BEGIN DATA FOR ANALYSIS

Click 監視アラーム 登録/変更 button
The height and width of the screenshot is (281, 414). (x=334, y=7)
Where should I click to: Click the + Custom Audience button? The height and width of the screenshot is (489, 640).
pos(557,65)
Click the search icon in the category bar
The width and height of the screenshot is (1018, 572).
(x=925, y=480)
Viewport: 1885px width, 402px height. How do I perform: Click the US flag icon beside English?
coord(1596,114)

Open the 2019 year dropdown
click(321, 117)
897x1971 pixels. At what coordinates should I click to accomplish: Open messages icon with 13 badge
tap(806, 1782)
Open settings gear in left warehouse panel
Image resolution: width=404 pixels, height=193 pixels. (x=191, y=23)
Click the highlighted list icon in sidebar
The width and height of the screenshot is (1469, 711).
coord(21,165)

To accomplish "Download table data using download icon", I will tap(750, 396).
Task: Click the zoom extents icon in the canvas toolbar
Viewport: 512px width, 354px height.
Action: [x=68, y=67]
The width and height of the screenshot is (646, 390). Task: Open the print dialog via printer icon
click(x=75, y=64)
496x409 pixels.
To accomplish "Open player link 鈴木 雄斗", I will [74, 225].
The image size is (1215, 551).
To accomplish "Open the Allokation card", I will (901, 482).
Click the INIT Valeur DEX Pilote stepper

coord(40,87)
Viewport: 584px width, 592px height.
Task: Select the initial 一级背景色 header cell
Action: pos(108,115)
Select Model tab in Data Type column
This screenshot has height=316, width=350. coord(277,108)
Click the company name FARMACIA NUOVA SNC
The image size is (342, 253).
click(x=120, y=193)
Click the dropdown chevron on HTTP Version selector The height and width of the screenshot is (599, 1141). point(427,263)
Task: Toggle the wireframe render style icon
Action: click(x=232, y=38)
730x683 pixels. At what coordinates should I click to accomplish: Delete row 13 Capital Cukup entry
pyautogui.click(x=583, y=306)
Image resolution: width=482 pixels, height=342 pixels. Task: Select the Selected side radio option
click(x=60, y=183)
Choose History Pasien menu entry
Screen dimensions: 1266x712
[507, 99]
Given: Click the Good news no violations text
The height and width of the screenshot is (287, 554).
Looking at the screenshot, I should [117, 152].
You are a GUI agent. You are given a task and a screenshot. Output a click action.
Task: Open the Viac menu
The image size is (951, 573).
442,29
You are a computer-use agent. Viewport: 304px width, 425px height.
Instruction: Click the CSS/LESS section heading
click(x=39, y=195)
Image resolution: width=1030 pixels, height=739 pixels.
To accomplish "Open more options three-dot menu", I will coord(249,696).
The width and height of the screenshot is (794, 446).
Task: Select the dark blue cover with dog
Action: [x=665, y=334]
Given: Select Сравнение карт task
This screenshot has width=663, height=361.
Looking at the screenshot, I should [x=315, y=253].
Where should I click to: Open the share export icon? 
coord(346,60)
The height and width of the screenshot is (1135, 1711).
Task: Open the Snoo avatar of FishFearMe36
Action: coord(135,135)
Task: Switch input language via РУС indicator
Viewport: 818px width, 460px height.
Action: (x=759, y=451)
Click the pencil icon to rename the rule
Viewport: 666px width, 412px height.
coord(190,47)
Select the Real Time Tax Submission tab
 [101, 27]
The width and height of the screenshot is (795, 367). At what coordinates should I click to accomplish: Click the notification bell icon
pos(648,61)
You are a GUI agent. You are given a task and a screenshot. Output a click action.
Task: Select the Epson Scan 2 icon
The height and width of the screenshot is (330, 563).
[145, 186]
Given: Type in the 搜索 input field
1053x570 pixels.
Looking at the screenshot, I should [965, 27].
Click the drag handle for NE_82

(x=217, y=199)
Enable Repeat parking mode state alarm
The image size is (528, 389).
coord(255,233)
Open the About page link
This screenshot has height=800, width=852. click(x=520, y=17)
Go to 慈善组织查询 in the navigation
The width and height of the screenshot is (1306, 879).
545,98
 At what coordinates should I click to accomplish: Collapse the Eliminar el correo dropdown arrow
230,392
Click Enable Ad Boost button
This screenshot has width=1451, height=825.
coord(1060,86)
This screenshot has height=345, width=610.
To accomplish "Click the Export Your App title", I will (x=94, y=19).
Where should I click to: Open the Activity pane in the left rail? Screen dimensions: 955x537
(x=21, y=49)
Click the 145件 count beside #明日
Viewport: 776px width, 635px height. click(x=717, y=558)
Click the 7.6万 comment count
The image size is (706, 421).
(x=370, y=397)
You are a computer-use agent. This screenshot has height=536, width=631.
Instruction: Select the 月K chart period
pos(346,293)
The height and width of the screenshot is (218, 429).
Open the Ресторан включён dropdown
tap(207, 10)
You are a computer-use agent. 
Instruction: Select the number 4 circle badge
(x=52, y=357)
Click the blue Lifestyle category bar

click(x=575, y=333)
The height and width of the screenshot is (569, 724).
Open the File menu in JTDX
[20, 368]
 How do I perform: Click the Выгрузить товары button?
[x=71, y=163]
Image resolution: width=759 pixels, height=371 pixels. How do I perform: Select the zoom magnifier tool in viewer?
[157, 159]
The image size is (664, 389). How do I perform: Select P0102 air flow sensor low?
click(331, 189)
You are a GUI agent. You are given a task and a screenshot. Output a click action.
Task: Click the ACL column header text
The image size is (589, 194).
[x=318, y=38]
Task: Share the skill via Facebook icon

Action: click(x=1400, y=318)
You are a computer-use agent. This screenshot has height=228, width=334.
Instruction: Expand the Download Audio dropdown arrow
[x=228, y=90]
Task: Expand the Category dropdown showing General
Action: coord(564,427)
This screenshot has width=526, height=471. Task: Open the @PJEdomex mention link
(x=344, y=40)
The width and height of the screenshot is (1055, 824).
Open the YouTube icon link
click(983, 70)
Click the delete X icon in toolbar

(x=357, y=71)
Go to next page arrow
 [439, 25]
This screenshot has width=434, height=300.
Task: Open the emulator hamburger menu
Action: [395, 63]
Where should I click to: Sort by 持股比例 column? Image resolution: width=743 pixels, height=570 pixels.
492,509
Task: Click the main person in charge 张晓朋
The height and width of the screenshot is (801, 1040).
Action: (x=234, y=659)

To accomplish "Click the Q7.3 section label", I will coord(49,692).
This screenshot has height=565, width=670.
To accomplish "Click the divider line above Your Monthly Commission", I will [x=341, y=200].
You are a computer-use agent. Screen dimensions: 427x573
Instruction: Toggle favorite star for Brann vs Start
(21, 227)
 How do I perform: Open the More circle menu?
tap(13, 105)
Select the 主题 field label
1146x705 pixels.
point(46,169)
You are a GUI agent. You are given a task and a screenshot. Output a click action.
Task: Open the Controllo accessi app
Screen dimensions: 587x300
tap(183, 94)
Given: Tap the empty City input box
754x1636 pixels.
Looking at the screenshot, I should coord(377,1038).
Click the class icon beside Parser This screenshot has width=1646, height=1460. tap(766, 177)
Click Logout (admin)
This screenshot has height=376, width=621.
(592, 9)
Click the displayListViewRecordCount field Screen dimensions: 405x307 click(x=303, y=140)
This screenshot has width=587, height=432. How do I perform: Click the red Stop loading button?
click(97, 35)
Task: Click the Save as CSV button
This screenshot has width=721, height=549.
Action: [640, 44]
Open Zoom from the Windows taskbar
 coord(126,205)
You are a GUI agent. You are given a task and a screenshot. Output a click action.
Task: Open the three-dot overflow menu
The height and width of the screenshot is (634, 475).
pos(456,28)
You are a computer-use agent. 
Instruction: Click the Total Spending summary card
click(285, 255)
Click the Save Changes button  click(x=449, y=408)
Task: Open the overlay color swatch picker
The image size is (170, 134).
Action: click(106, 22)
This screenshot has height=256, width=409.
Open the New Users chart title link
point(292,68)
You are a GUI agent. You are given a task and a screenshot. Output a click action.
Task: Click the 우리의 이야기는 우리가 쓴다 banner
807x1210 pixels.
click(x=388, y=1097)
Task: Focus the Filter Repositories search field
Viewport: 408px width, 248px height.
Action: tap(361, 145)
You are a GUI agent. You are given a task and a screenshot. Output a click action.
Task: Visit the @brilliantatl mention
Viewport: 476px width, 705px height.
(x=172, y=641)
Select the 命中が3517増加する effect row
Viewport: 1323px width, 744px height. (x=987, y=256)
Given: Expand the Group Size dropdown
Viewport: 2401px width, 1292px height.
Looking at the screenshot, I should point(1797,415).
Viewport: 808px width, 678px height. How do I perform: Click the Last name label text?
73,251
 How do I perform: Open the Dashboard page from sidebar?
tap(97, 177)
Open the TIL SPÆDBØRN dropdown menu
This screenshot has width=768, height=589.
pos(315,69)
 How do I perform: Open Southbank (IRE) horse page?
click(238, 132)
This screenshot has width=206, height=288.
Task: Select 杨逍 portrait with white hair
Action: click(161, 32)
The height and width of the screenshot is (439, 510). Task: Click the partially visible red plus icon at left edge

END DATA FOR ANALYSIS

Count each line of the data where the word "input" appears, then reply with the total only.

● **RESPONSE**:
3